Word and element locating records
Begin

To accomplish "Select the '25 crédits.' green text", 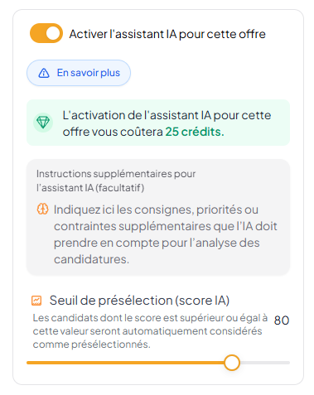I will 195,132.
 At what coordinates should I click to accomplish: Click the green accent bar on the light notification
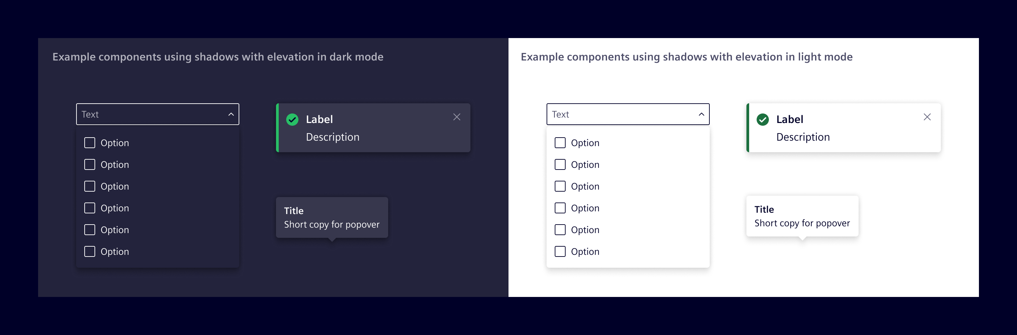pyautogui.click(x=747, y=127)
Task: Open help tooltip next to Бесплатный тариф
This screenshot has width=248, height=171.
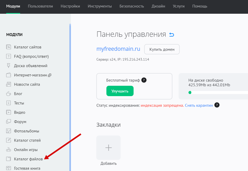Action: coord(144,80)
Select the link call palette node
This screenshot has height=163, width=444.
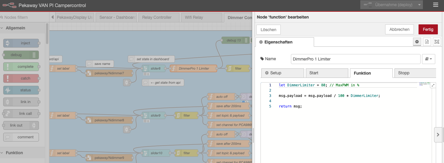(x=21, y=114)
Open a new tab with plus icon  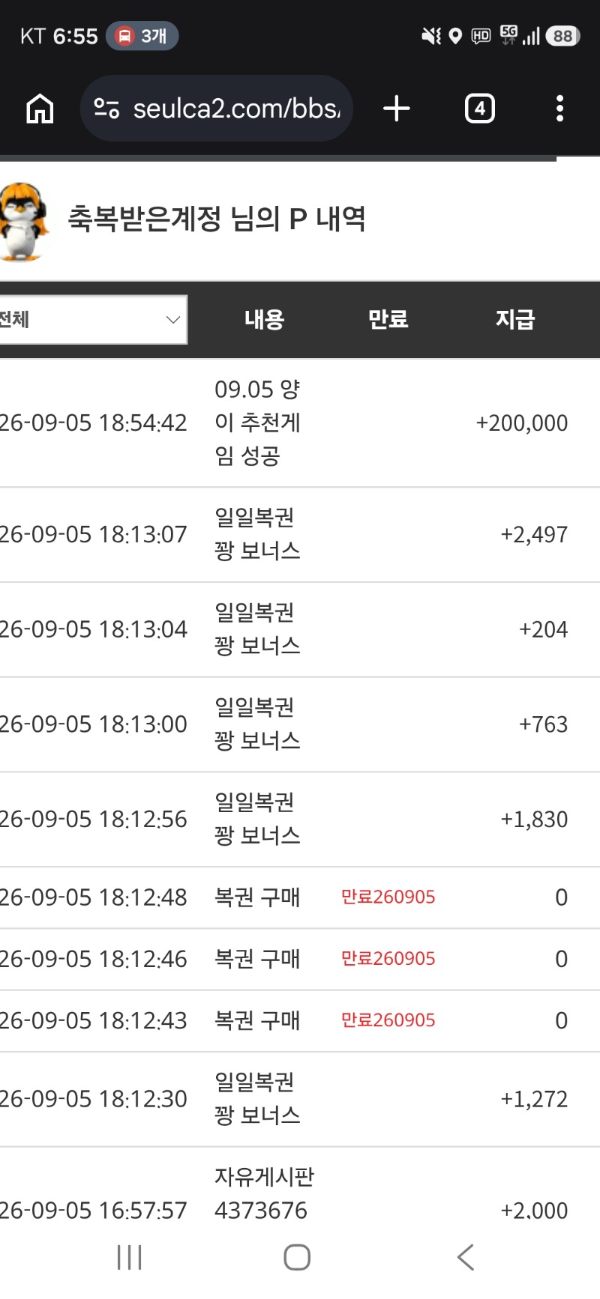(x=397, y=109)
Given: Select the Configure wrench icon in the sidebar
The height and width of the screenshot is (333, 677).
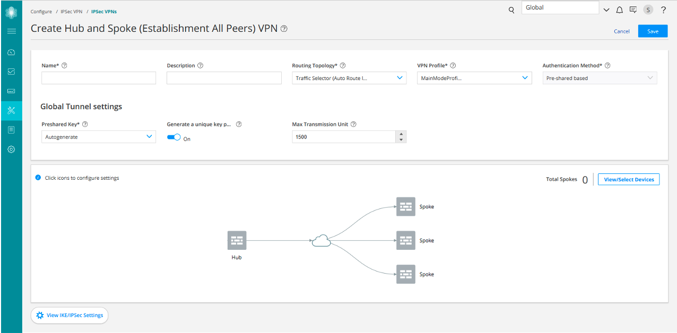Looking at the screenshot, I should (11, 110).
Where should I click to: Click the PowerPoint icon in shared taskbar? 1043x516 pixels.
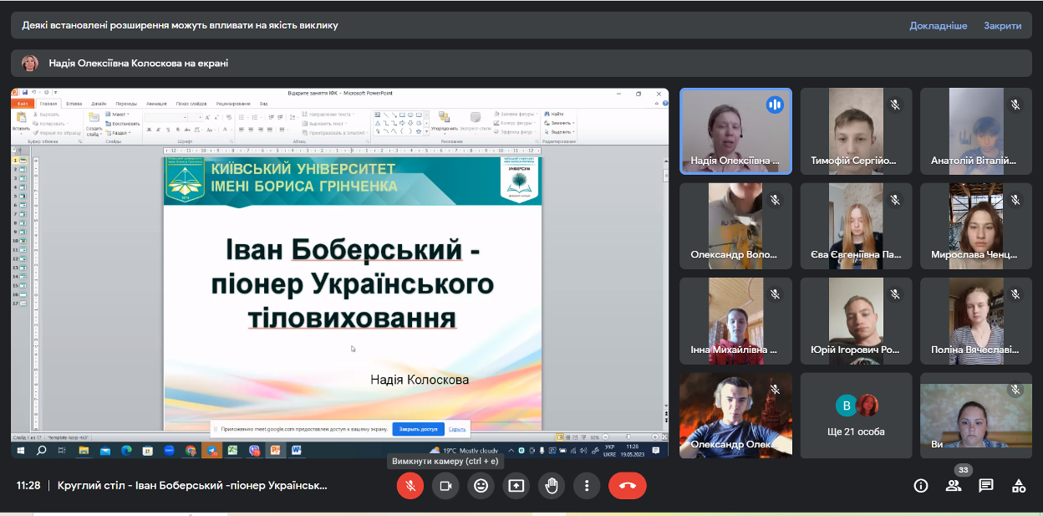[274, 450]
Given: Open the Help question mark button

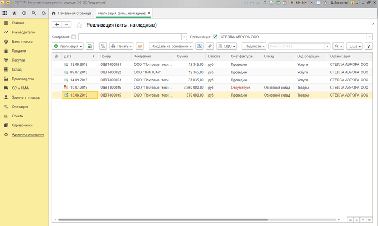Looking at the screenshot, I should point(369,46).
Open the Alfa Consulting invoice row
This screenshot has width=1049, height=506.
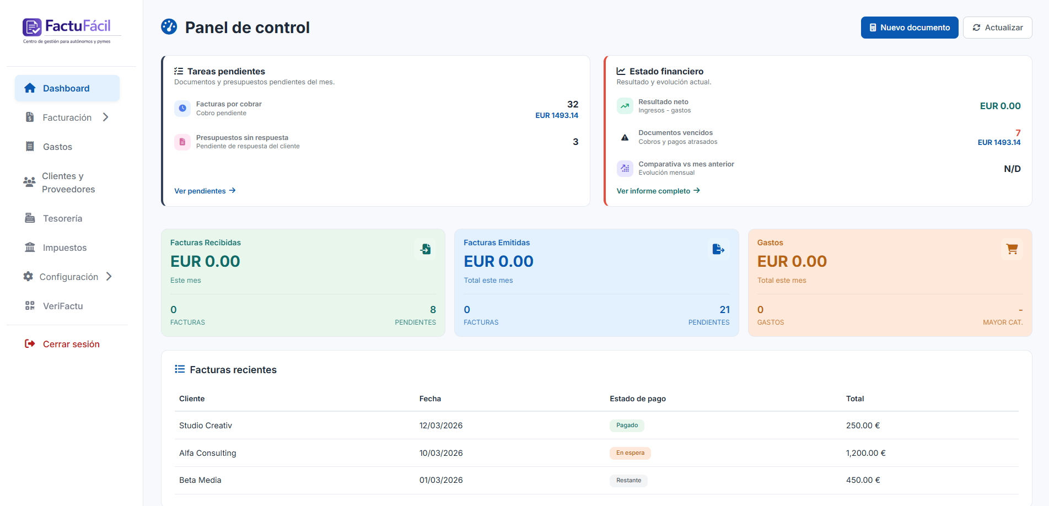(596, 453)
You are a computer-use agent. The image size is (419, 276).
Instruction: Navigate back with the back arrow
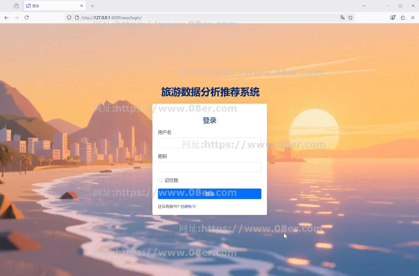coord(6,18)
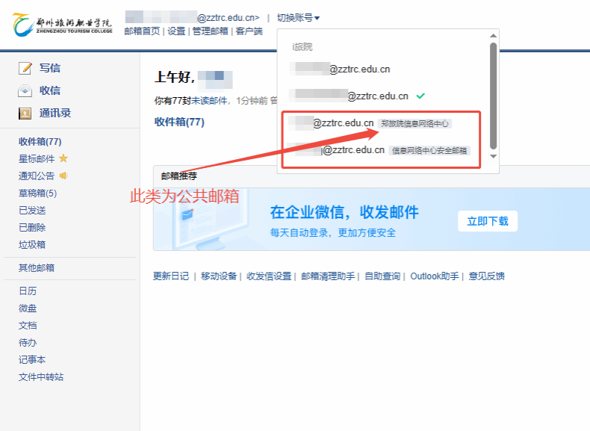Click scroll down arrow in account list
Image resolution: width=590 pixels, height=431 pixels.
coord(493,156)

End

Task to complete: Rewrite the records starting at the line that contains "You are a computer-use" and ending at the end of the records, replacing "image size" with "screenshot size" and leaving everything else unchanged. Omit the pictures from your answer.

Solution to this exercise:
You are a computer-use agent. The screenshot size is (419, 276).
Instruction: Navigate back with the back arrow
coord(6,18)
Click scroll down arrow in account list
Image resolution: width=590 pixels, height=431 pixels.
coord(493,156)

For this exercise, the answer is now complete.